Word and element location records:
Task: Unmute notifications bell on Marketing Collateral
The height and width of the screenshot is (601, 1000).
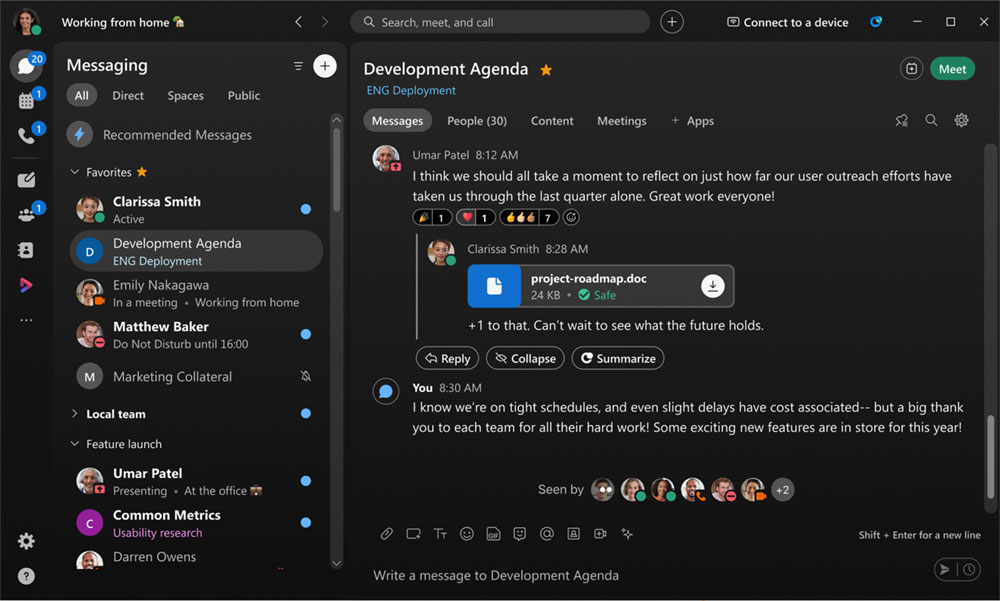Action: [306, 377]

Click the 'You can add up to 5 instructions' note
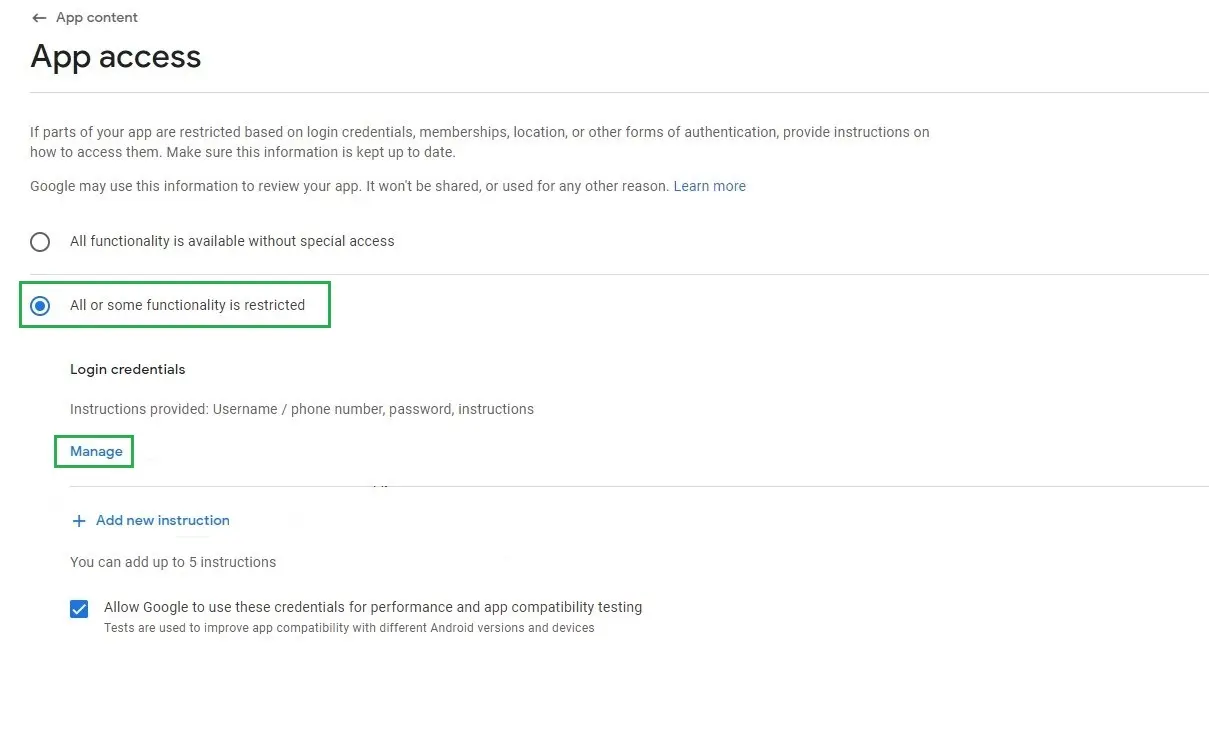click(173, 562)
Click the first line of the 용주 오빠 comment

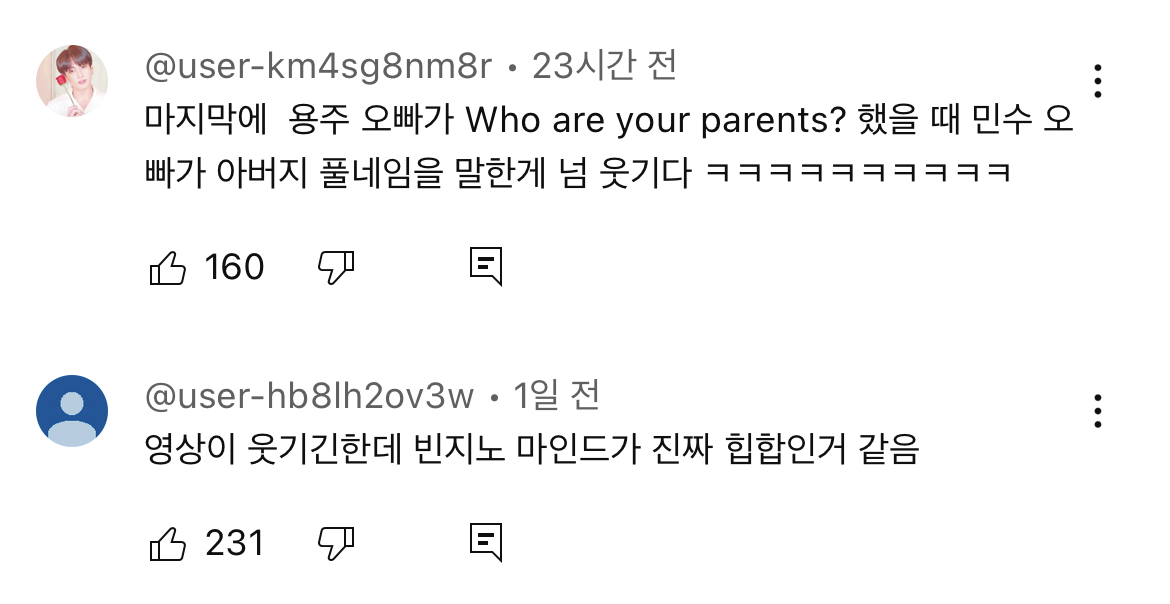(608, 122)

- Exercise goal:
Repeat all the material above with "comment" swapped for "reply" and everything else unchanged, leaving out the pictures.

- Completed task:
Task: Unmute notifications bell on Marketing Collateral
The height and width of the screenshot is (601, 1000).
Action: [306, 377]

Click the 'You can add up to 5 instructions' note
click(173, 562)
Click the first line of the 용주 오빠 reply

(608, 122)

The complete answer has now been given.